WHAT THE TASK ASKS :: Only the text of the records belongs in the answer; the pictures must be dropped.

*** Opening of RECORDS FOR THE EXERCISE ***

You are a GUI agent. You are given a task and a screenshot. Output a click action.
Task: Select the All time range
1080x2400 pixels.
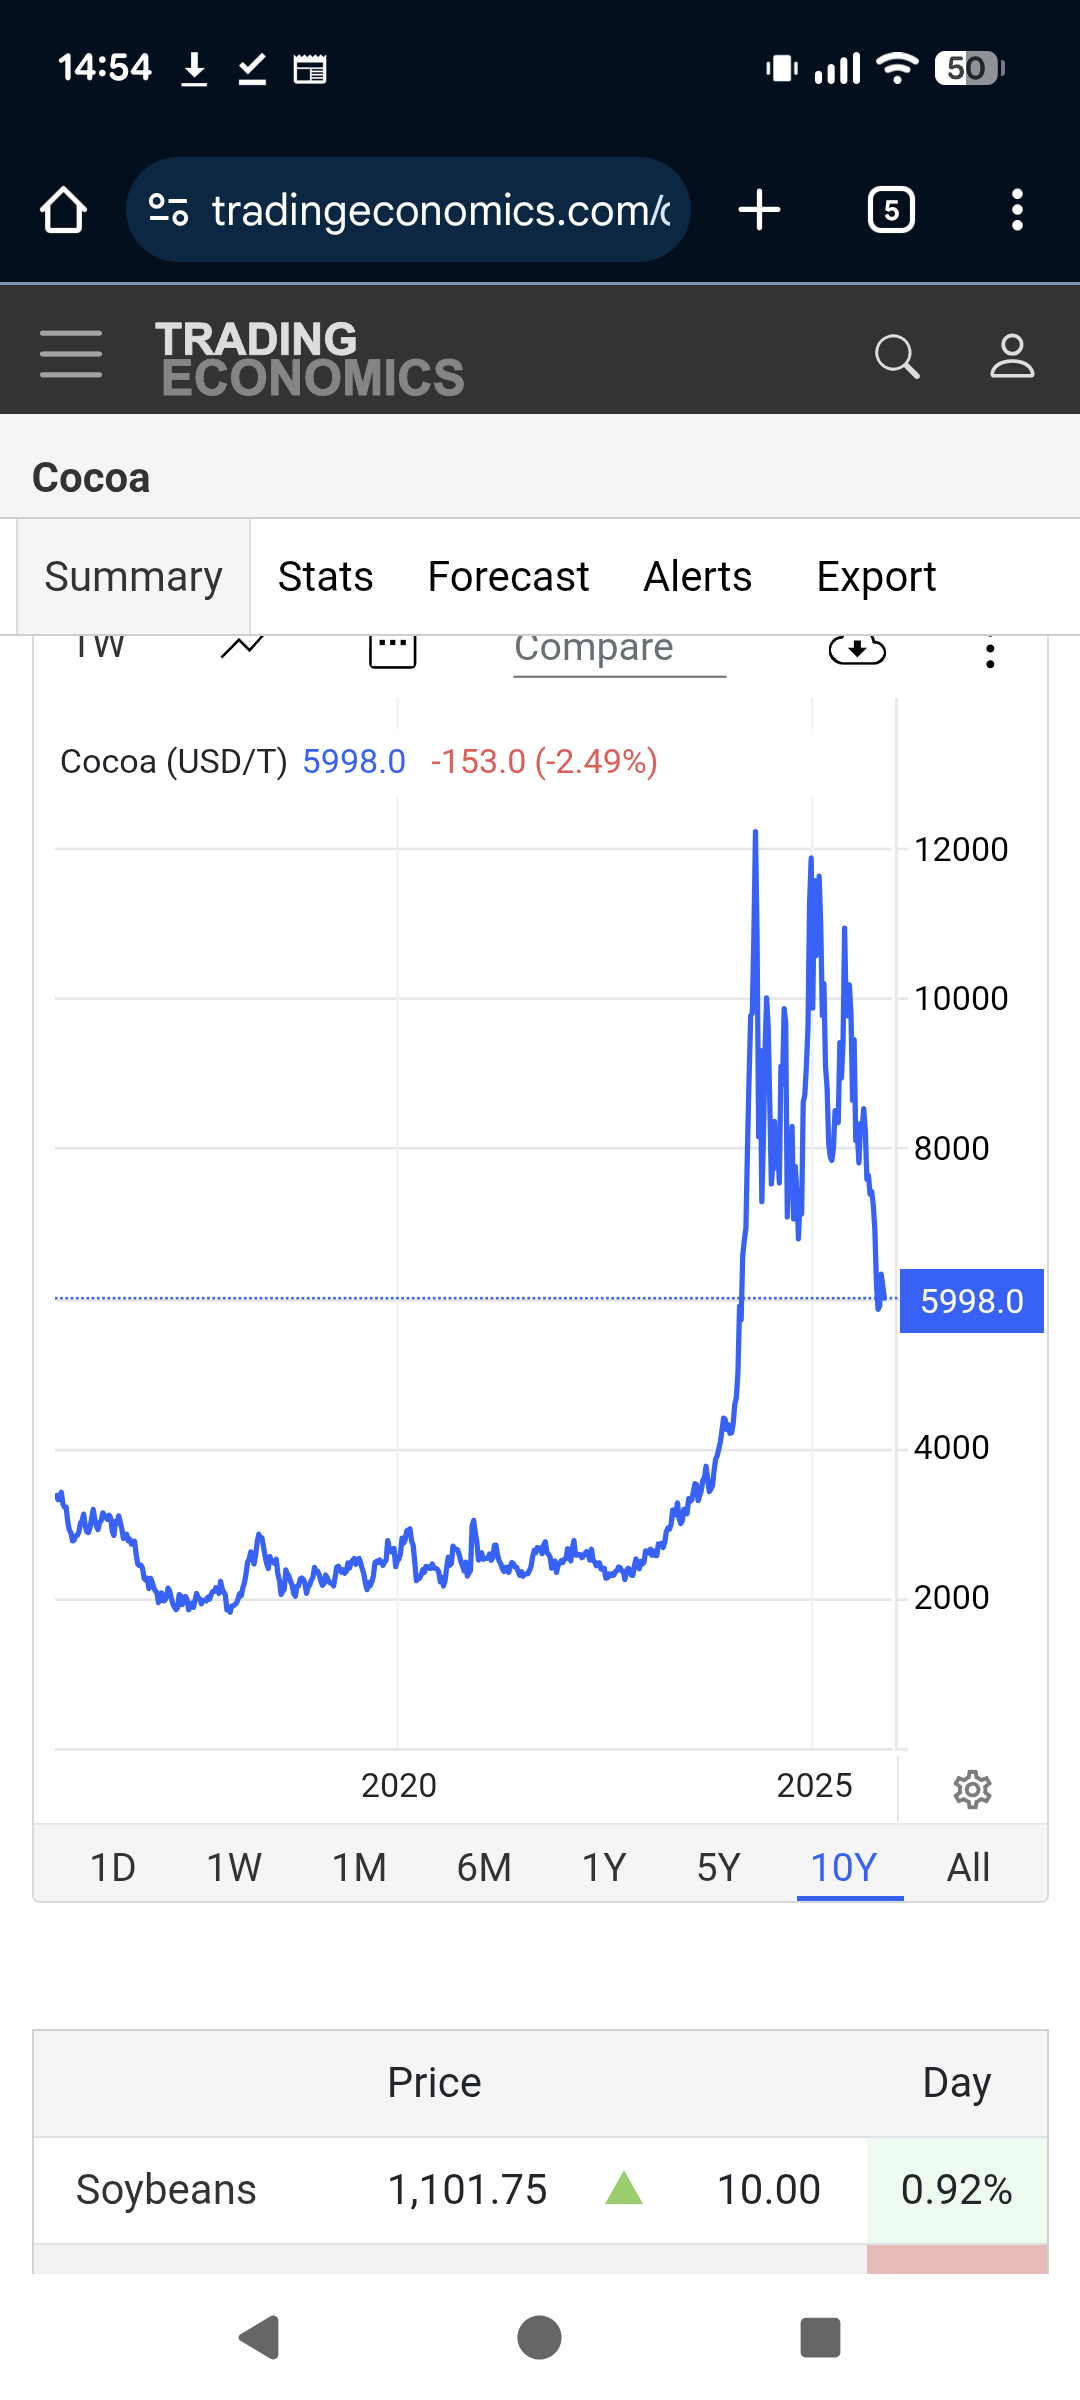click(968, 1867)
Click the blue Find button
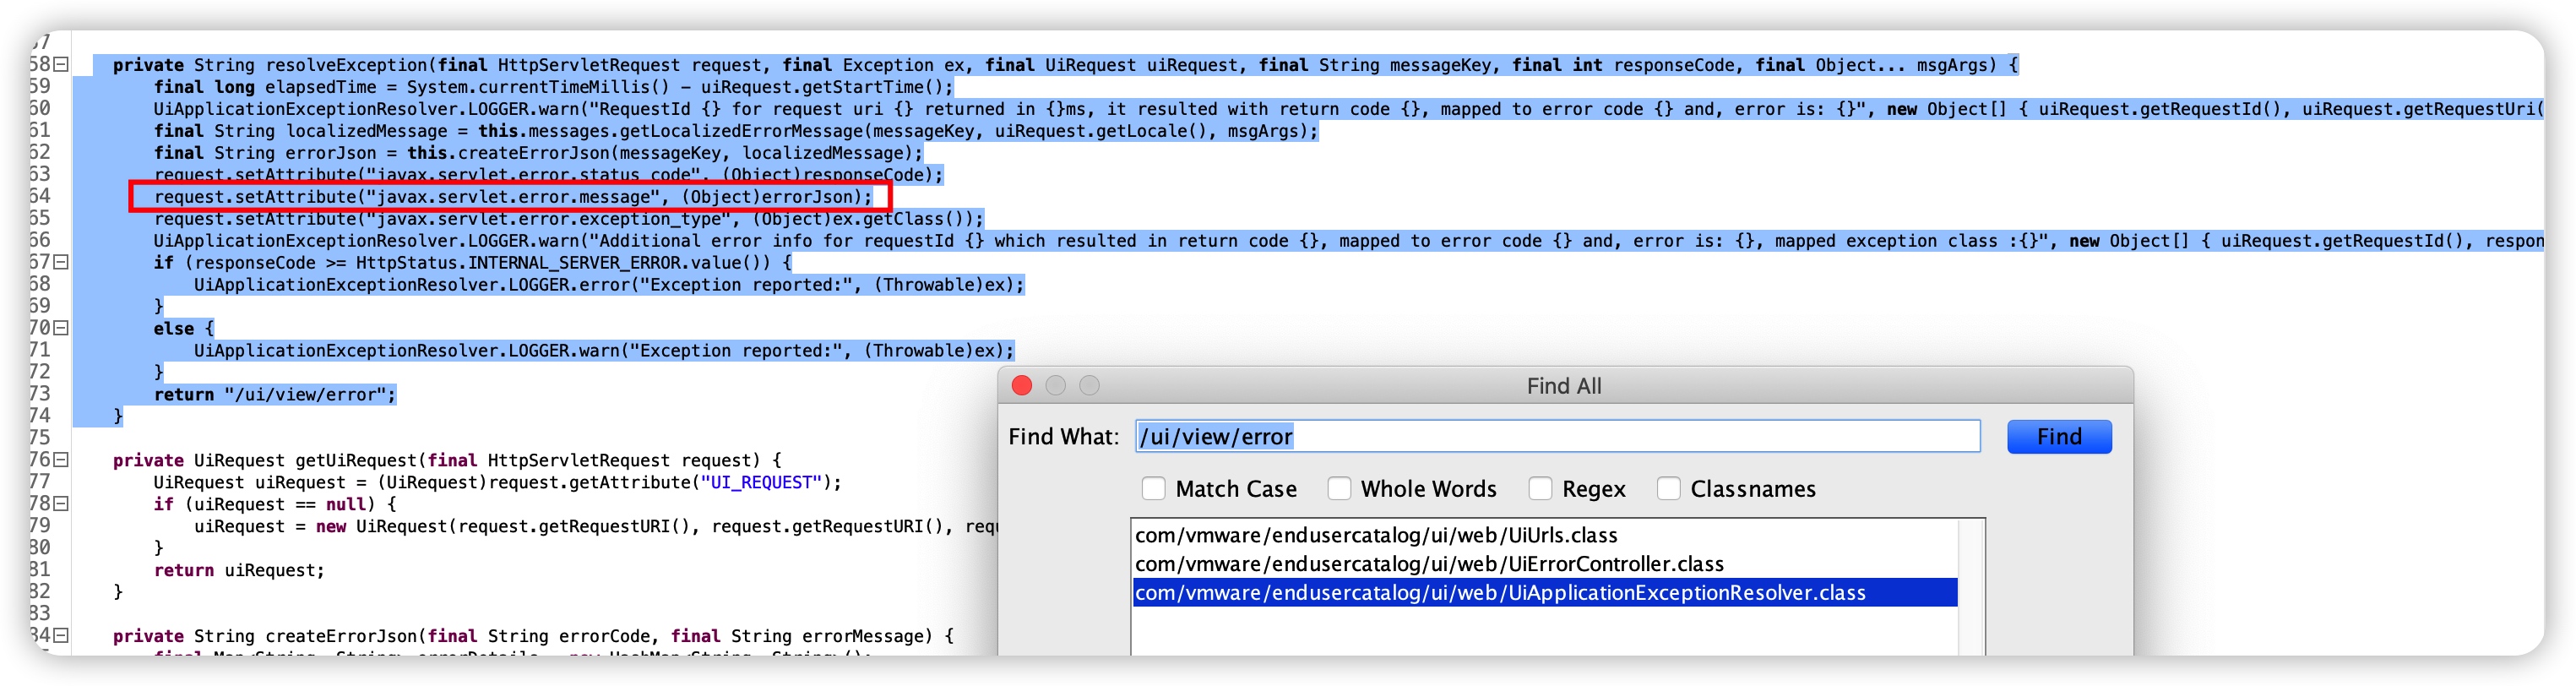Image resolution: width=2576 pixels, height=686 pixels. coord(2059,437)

*** Close of RECORDS FOR THE EXERCISE ***

YOUR SOLUTION ::
You are a GUI agent. You are given a task and a screenshot. Output a click action.
Task: Select the All time range
1080x2400 pixels.
click(968, 1867)
Click the blue Find button
Image resolution: width=2576 pixels, height=686 pixels. coord(2059,437)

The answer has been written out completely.